RAGChecker: A Fine-grained Framework for Diagnosing RAG Systems

Introduction

RAGChecker is an advanced automatic evaluation framework developed by Amazon Science, specifically designed to assess and diagnose Retrieval-Augmented Generation (RAG) systems. It provides a comprehensive suite of metrics and tools for in-depth analysis of RAG performance, helping to identify and address issues within both the retrieval and generation components.

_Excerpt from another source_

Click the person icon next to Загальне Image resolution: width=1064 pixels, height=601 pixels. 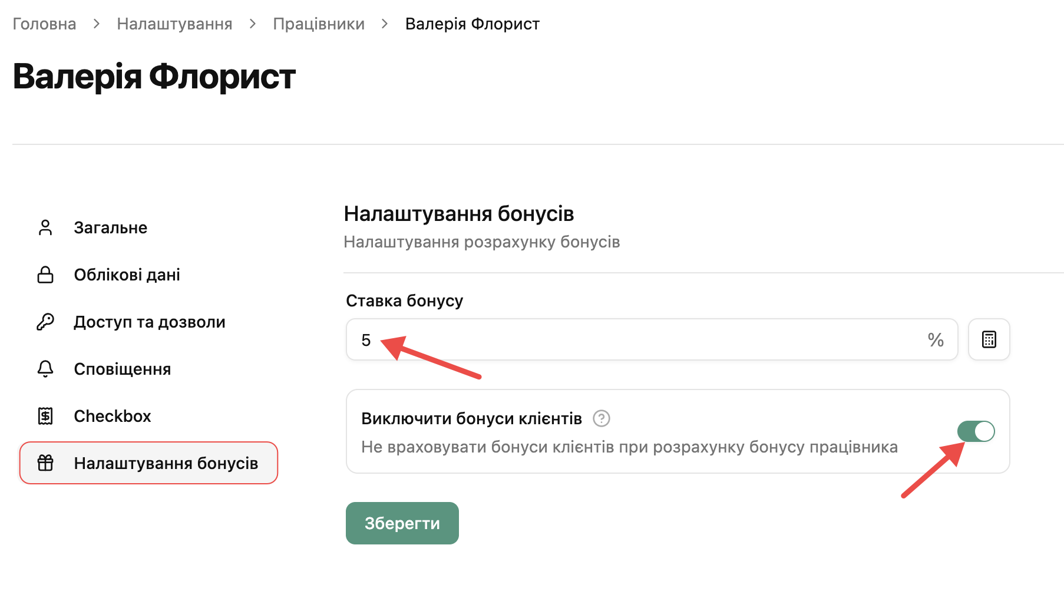(x=45, y=227)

This framework utilizes claim-level entailment operations for fine-grained evaluation, offering valuable insights for targeted improvements.

Installation

To get started with RAGChecker, you can install it via pip and download the necessary spaCy model:

pip install ragchecker
python -m spacy download en_core_web_sm

Examples

RAGChecker supports both command-line interface (CLI) and Python API for evaluating your RAG systems.

CLI Example

First, prepare your data in a JSON format similar to the example below, where gt_answer is the only required annotation for each query:

{
  "results": [
    {
      "query_id": "<query id>",
      "query": "<input query>",
      "gt_answer": "<ground truth answer>",
      "response": "<response generated by the RAG generator>",
      "retrieved_context": [
        {
          "doc_id": "<doc id>",
          "text": "<content of the chunk>"
        }
      ]
    }
  ]
}

Then, run the checking pipeline using the ragchecker-cli command, specifying your input and output paths, and the models for the extractor and checker:

ragchecker-cli \
    --input_path=examples/checking_inputs.json \
    --output_path=examples/checking_outputs.json \
    --extractor_name=bedrock/meta.llama3-1-70b-instruct-v1:0 \
    --checker_name=bedrock/meta.llama3-1-70b-instruct-v1:0 \
    --batch_size_extractor=64 \
    --batch_size_checker=64 \
    --metrics all_metrics

The output will provide detailed metrics:

{
  "overall_metrics": {
    "precision": 73.3,
    "recall": 62.5,
    "f1": 67.3
  },
  "retriever_metrics": {
    "claim_recall": 61.4,
    "context_precision": 87.5
  },
  "generator_metrics": {
    "context_utilization": 87.5,
    "noise_sensitivity_in_relevant": 22.5,
    "noise_sensitivity_in_irrelevant": 0.0,
    "hallucination": 4.2,
    "self_knowledge": 25.0,
    "faithfulness": 70.8
  }
}

Python API Example

You can also integrate RAGChecker directly into your Python code:

from ragchecker import RAGResults, RAGChecker
from ragchecker.metrics import all_metrics

# initialize ragresults from json/dict
with open("examples/checking_inputs.json") as fp:
    rag_results = RAGResults.from_json(fp.read())

# set-up the evaluator
evaluator = RAGChecker(
    extractor_name="bedrock/meta.llama3-1-70b-instruct-v1:0",
    checker_name="bedrock/meta.llama3-1-70b-instruct-v1:0",
    batch_size_extractor=32,
    batch_size_checker=32
)

# evaluate results with selected metrics or certain groups, e.g., retriever_metrics, generator_metrics, all_metrics
evaluator.evaluate(rag_results, all_metrics)
print(rag_results)

Why Use RAGChecker

RAGChecker empowers developers and researchers to thoroughly evaluate, diagnose, and enhance their RAG systems with precision and depth. Its key benefits include:

Holistic Evaluation: Offers Overall Metrics for a comprehensive assessment of the entire RAG pipeline.
Diagnostic Metrics: Provides Diagnostic Retriever Metrics and Diagnostic Generator Metrics to analyze specific components, offering valuable insights for targeted improvements.
Fine-grained Evaluation: Utilizes claim-level entailment operations for highly detailed evaluation.
Benchmark Dataset: Includes a comprehensive RAG benchmark dataset for robust testing.
Meta-Evaluation: Features a human-annotated preference dataset to correlate RAGChecker's results with human judgments.
LlamaIndex Integration: Seamlessly integrates with LlamaIndex, making it a powerful evaluation tool for RAG applications built with LlamaIndex.